As the zero days in Adobe Flash continue to pile up, Mozilla has taken the unusual step of disabling by default all versions of Flash in Firefox.
The move is a temporary one as Adobe prepares to patch two vulnerabilities in Flash that were discovered as a result of the HackingTeam document dump last week. Both vulnerabilities are use-after-free bugs that can be used to gain remote code execution. One of the flaws is in Action Script 3 while the other is in the BitMapData component of Flash.
Exploits for these vulnerabilities were found in the data taken from HackingTeam in the attack disclosed last week. An exploit for one of the Flash vulnerabilities, the one in ActionScript 3, has been integrated into the Angler exploit kit already and there’s a module for it in the Metasploit Framework, as well. Those realities increase the danger to users, especially those who are prone to clicking on liks from strangers.
Adobe is expected to patch the Flash zero days this week, but in the interim Mozilla has automatically disabled all versions of the plugin in Firefox as a way to protect users.
“All versions of Adobe’s Flash Player plugin are currently deactivated by default, until Adobe releases an updated version to address known critical security issues,” Mozilla said on its support site.

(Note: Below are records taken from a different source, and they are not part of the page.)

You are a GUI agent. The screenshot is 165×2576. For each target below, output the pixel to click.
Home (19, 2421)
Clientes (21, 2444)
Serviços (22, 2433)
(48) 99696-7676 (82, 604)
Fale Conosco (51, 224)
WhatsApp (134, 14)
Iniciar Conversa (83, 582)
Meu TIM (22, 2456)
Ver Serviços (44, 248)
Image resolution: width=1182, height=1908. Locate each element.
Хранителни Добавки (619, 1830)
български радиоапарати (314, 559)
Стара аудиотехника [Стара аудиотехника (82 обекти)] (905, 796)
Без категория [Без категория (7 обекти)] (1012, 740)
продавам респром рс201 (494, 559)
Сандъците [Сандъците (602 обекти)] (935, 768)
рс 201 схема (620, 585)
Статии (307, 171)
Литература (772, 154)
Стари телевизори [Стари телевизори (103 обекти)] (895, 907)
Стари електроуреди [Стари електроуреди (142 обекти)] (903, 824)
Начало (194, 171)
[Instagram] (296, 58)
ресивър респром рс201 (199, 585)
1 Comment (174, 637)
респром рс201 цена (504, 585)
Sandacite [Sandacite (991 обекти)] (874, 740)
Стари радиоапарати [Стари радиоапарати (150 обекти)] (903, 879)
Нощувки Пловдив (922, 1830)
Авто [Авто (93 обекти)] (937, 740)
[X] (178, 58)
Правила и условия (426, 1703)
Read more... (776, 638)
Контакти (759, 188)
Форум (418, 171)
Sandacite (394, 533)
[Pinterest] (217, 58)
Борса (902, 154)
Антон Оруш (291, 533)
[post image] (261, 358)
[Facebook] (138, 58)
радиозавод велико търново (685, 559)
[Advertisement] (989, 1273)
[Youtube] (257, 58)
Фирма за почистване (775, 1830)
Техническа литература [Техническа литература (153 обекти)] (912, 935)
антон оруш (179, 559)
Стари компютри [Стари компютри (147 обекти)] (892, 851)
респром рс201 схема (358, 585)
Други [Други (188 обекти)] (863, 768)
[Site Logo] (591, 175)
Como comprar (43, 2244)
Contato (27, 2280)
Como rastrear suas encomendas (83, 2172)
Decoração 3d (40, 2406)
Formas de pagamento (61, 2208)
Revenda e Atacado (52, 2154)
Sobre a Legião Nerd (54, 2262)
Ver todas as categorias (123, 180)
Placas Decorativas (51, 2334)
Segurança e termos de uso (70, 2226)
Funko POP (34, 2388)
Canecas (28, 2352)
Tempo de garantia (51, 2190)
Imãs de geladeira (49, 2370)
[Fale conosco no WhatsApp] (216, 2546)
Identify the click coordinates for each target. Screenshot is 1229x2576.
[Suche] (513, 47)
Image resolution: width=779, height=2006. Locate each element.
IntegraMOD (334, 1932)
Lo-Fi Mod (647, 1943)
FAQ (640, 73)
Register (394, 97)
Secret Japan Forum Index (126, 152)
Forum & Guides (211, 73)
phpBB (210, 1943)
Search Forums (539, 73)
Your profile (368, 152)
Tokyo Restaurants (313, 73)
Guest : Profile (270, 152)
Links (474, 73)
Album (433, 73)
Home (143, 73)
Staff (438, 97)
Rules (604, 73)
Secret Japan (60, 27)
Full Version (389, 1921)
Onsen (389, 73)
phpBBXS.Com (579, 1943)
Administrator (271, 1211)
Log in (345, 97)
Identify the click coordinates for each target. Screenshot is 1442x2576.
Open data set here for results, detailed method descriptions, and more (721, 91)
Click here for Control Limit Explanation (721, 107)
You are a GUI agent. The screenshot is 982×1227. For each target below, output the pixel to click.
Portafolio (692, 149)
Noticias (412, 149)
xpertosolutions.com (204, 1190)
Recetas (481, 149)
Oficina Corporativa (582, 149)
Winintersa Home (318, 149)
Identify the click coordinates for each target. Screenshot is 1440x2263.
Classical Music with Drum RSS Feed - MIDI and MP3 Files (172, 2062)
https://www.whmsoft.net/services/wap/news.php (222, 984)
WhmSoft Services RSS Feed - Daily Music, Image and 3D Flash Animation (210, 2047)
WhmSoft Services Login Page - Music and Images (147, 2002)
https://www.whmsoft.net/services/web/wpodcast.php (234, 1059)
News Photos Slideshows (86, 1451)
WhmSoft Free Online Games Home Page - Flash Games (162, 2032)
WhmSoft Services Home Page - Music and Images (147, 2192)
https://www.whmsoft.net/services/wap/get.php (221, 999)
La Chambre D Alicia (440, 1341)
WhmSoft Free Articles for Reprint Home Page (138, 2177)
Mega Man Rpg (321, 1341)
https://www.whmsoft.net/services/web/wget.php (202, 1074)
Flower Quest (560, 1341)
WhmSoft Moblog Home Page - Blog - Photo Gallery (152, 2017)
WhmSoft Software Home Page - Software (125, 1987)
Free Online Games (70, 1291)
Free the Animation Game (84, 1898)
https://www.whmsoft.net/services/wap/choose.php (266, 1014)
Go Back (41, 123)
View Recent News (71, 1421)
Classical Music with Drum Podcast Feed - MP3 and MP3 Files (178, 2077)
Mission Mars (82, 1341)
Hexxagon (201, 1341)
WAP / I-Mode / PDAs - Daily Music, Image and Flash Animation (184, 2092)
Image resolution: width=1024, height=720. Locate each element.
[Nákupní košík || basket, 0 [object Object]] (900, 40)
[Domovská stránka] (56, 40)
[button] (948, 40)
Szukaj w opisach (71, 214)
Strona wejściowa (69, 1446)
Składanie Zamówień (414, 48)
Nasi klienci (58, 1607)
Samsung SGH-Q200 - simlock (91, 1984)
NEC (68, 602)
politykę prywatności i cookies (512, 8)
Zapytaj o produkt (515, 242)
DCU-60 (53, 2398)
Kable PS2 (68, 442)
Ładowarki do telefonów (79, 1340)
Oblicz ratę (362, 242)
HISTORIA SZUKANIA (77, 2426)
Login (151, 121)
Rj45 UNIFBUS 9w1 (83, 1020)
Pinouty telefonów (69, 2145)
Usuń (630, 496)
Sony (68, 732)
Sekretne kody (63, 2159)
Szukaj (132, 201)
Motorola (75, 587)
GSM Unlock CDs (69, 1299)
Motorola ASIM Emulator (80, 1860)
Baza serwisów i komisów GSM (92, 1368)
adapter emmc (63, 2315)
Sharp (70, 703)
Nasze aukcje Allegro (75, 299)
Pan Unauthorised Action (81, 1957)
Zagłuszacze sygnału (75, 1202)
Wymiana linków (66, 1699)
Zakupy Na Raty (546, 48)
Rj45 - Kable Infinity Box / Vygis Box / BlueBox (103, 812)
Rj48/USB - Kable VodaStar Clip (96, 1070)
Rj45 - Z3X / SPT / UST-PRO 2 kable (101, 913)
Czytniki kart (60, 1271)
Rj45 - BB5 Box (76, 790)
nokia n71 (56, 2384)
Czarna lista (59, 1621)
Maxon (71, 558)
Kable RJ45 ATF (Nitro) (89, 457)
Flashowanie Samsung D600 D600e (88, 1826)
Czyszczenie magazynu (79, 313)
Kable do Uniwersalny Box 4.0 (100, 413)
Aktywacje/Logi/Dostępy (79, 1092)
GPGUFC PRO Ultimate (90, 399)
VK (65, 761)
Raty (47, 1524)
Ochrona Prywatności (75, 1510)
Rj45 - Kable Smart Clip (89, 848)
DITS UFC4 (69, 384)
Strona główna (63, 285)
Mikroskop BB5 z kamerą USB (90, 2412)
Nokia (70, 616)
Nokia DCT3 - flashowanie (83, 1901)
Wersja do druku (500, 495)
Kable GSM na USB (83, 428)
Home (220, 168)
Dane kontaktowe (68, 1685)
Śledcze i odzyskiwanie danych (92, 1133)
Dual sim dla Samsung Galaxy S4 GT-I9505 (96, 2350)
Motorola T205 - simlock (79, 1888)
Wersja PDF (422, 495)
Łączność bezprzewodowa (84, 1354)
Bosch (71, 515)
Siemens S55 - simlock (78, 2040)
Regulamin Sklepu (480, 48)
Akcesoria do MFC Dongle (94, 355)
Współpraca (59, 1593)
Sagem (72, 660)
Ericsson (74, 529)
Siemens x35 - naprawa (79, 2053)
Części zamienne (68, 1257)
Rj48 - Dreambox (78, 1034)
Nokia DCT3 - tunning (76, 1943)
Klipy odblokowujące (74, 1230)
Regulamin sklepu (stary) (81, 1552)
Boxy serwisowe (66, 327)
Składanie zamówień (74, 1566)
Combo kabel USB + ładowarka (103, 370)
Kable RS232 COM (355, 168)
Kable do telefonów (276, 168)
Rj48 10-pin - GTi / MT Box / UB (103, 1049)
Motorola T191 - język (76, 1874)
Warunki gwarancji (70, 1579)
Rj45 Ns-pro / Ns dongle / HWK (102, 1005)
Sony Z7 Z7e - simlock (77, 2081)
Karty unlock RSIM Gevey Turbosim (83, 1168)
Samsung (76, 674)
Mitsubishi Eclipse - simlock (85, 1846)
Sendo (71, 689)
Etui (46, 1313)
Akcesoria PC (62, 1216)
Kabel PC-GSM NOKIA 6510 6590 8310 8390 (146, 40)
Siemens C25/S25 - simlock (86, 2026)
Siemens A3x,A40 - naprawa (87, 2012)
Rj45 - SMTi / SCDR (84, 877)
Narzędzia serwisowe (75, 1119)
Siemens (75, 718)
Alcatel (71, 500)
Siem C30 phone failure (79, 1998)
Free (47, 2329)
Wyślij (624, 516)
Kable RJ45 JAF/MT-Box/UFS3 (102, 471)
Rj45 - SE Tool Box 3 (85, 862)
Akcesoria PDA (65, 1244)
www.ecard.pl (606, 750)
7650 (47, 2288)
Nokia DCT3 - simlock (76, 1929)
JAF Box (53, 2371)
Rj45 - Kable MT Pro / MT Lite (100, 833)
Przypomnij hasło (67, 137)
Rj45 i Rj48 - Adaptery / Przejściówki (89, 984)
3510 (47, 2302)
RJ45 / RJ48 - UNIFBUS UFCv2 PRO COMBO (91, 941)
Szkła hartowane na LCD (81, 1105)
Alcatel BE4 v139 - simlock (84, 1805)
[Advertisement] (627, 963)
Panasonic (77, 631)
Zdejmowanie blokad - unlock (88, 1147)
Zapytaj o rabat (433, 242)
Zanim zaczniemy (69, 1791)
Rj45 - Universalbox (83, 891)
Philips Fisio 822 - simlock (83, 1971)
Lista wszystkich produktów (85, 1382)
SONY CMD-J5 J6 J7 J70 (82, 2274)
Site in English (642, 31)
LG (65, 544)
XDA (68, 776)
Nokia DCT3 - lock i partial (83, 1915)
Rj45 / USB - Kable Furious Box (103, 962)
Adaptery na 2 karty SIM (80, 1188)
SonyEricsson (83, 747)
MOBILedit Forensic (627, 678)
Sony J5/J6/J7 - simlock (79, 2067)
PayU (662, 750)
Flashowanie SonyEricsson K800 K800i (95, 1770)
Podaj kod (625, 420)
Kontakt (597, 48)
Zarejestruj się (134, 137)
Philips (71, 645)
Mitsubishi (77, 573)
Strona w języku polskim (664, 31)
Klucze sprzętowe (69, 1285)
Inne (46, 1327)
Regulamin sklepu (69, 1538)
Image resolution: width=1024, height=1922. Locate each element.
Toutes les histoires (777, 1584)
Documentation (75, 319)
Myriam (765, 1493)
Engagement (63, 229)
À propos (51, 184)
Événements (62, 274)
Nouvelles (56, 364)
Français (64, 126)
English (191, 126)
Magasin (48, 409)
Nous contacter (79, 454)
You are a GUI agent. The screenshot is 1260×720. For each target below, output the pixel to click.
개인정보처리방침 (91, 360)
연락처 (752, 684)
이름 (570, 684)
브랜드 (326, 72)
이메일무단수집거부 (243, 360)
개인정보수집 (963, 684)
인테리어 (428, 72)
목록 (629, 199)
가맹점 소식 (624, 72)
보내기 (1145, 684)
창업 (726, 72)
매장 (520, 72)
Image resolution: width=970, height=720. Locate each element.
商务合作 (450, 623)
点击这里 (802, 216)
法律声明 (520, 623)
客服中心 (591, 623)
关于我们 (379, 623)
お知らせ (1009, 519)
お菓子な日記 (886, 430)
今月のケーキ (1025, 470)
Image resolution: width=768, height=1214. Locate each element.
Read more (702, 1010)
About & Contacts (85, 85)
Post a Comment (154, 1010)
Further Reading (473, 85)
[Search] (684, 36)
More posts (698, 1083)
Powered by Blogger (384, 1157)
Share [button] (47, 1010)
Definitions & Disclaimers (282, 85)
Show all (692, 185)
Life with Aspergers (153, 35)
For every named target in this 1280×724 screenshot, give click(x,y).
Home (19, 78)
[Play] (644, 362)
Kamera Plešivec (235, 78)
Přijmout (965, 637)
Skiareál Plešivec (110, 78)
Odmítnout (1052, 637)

These are the second and third Flash zero days discovered in the HackingTeam cache. On July 6 researchers discovered the first Flash bug being used by HackingTeam’s intrusion software, which Adobe patched quickly. That bug also was incorporated into exploit kits, including Angler, Neutrino, and Nuclear.
Security experts for years have been encouraging users to disable or remove Flash from their machines because of the constant stream of vulnerabilities. That parade of bugs has made Flash a highly attractive target for attackers, who know that it is the most widely deployed software on the Web, a fact that makes Flash bugs quite valuable. Recent events have renewed the security community’s calls for users to abandon Flash, and on Sunday, Facebook CSO Alex Stamos said Flash has outlived its usefulness.
“It is time for Adobe to announce the end-of-life date for Flash and to ask the browsers to set killbits on the same day,” Stamos said on Twitter.
“Even if 18 months from now, one set date is the only way to disentangle the dependencies and upgrade the whole ecosystem at once,” Stamos said.